*What you will do*: Among the lines below, a stretch begins at the one with "Where should I click to: Open calendar" and ends at the one with "Task: Select the word Logout text". Repeat that stretch exactly, ends included.

Materials provided START

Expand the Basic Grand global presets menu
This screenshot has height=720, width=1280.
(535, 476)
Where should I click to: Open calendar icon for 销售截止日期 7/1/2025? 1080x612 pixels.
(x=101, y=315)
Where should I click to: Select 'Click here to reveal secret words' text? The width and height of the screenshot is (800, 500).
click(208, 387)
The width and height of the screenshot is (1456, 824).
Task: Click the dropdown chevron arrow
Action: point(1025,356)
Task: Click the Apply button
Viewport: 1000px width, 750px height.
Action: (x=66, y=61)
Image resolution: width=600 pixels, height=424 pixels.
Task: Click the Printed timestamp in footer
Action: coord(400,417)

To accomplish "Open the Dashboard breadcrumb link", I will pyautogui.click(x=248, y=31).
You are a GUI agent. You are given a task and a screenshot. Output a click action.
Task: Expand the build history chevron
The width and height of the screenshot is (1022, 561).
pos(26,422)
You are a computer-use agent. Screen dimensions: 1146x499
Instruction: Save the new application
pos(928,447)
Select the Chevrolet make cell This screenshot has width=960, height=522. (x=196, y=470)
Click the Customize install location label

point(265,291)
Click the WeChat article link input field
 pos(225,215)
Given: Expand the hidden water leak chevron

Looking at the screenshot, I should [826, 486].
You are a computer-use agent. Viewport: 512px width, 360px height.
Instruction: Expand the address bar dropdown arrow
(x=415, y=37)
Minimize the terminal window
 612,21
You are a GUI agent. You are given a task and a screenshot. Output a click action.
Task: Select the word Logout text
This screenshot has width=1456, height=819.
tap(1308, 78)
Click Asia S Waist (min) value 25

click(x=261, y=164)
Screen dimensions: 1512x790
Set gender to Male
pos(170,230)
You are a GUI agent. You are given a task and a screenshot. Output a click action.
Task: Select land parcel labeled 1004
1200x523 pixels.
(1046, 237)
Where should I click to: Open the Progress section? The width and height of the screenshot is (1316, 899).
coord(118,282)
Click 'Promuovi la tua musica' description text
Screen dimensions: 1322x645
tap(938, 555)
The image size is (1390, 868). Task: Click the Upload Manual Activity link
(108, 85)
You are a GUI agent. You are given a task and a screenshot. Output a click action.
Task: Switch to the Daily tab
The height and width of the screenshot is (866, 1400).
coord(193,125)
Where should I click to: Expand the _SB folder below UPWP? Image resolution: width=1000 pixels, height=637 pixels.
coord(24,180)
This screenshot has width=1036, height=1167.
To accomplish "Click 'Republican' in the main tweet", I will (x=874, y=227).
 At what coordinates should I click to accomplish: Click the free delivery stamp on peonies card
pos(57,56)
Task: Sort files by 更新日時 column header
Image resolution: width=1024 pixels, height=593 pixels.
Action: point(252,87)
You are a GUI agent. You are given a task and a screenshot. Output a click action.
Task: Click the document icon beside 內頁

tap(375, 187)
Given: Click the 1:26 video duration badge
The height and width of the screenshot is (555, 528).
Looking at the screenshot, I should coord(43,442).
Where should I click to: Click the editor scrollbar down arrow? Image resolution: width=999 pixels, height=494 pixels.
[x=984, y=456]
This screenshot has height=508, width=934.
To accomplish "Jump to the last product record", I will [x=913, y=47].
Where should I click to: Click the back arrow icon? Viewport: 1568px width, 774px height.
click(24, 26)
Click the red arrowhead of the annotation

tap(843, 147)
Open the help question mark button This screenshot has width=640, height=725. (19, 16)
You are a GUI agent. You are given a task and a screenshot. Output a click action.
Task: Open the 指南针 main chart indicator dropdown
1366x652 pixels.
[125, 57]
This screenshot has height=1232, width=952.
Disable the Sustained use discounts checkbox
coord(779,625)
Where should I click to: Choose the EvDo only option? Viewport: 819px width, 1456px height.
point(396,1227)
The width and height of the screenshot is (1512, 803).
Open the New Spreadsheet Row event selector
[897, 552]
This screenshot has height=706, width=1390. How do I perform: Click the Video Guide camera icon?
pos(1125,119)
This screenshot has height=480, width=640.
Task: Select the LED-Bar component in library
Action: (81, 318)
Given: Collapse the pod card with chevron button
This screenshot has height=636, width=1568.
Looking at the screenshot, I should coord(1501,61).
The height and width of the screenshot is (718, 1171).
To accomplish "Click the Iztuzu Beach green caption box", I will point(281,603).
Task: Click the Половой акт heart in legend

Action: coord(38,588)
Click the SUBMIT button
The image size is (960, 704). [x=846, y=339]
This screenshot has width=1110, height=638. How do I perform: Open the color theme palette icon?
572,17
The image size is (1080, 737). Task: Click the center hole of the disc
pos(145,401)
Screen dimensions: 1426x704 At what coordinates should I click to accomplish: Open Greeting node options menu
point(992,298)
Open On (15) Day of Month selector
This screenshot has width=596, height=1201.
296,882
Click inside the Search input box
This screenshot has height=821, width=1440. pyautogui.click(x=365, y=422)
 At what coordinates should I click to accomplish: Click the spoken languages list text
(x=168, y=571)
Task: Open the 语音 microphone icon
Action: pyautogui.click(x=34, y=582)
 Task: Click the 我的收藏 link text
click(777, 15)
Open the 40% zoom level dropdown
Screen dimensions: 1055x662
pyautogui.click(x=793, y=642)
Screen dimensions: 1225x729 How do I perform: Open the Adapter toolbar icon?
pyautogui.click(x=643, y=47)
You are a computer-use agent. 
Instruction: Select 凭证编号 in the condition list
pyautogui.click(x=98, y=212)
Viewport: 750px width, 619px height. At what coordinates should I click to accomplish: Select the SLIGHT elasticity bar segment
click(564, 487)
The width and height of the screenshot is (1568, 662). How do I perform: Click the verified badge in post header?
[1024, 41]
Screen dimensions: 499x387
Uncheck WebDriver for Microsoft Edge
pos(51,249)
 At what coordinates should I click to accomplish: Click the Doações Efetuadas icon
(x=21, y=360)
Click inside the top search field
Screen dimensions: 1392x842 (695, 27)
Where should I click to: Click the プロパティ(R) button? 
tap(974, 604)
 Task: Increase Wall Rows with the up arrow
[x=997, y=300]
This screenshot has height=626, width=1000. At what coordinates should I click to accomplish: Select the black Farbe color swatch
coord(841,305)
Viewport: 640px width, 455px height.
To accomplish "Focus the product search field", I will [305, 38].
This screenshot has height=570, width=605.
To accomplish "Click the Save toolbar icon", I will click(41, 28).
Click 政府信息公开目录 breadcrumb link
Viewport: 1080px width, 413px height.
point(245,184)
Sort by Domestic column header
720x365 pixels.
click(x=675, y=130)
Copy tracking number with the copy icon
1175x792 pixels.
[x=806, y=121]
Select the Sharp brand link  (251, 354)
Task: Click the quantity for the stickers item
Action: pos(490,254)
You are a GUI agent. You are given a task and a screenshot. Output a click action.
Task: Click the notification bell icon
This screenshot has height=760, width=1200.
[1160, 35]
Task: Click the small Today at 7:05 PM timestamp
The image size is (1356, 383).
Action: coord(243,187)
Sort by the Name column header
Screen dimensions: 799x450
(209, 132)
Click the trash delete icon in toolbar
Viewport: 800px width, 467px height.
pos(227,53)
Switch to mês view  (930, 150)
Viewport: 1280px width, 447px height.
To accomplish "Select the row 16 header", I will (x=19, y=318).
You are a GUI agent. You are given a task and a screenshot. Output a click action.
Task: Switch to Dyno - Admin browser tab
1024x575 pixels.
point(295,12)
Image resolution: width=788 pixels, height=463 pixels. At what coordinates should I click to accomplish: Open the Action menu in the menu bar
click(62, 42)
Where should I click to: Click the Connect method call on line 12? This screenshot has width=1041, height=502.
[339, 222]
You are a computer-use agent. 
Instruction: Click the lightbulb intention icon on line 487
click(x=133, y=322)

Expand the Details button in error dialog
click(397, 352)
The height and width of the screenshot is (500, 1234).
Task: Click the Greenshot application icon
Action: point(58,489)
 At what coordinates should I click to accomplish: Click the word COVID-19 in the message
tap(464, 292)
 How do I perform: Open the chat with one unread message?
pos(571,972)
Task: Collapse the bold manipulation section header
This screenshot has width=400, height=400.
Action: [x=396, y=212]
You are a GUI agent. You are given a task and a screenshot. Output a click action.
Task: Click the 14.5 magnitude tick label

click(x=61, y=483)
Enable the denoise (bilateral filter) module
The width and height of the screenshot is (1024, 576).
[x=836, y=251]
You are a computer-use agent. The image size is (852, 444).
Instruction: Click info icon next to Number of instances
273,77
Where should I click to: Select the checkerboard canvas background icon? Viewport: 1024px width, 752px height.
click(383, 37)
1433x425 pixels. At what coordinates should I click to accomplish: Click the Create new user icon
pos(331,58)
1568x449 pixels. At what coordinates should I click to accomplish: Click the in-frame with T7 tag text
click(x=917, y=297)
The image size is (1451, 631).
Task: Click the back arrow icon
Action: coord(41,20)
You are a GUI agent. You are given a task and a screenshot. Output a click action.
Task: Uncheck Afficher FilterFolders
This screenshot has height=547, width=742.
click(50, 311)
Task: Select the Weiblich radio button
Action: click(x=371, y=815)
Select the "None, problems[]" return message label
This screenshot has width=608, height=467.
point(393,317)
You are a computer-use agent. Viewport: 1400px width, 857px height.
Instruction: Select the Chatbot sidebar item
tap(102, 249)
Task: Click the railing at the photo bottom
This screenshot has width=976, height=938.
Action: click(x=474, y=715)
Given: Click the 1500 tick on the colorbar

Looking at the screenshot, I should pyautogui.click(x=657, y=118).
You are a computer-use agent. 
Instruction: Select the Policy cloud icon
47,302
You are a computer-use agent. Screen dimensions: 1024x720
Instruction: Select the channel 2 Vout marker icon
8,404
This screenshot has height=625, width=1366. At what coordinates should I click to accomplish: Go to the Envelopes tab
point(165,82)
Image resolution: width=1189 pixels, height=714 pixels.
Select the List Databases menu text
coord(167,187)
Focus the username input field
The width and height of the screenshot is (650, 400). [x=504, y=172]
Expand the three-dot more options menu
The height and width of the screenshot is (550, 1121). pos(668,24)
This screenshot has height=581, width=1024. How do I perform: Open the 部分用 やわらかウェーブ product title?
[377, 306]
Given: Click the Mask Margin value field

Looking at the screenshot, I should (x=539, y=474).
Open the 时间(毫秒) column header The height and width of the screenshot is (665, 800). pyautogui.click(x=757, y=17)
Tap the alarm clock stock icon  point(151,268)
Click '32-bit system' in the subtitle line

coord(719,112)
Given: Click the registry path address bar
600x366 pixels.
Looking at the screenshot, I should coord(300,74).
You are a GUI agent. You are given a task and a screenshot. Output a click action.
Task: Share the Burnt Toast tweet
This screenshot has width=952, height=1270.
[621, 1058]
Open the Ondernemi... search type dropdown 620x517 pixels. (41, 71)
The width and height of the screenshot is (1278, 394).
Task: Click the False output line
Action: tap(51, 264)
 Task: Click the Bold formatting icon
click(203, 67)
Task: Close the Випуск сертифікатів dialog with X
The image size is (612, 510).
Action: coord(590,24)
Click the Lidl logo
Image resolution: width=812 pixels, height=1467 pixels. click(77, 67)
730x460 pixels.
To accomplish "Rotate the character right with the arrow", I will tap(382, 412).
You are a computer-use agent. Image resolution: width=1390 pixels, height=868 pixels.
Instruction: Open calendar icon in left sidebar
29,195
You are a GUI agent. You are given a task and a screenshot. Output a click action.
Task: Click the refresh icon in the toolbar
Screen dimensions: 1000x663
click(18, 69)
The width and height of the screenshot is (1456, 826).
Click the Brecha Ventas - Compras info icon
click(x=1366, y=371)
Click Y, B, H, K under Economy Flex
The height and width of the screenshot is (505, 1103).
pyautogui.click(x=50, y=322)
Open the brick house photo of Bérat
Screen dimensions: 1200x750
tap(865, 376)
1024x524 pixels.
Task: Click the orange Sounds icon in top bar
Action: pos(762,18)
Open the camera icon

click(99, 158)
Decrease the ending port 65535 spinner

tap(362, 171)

Materials provided END

*Problem solution*:
Where should I click to: Open calendar icon for 销售截止日期 7/1/2025? 1080x612 pixels.
(x=101, y=315)
Where should I click to: Select 'Click here to reveal secret words' text? The width and height of the screenshot is (800, 500).
click(208, 387)
The width and height of the screenshot is (1456, 824).
Task: Click the dropdown chevron arrow
Action: point(1025,356)
Task: Click the Apply button
Viewport: 1000px width, 750px height.
Action: (x=66, y=61)
Image resolution: width=600 pixels, height=424 pixels.
Task: Click the Printed timestamp in footer
Action: coord(400,417)

To accomplish "Open the Dashboard breadcrumb link", I will pyautogui.click(x=248, y=31).
You are a GUI agent. You are given a task and a screenshot. Output a click action.
Task: Expand the build history chevron
The width and height of the screenshot is (1022, 561).
pos(26,422)
You are a computer-use agent. Screen dimensions: 1146x499
Instruction: Save the new application
pos(928,447)
Select the Chevrolet make cell This screenshot has width=960, height=522. (x=196, y=470)
Click the Customize install location label

point(265,291)
Click the WeChat article link input field
 pos(225,215)
Given: Expand the hidden water leak chevron

Looking at the screenshot, I should [826, 486].
You are a computer-use agent. Viewport: 512px width, 360px height.
Instruction: Expand the address bar dropdown arrow
(x=415, y=37)
Minimize the terminal window
 612,21
You are a GUI agent. You are given a task and a screenshot. Output a click action.
Task: Select the word Logout text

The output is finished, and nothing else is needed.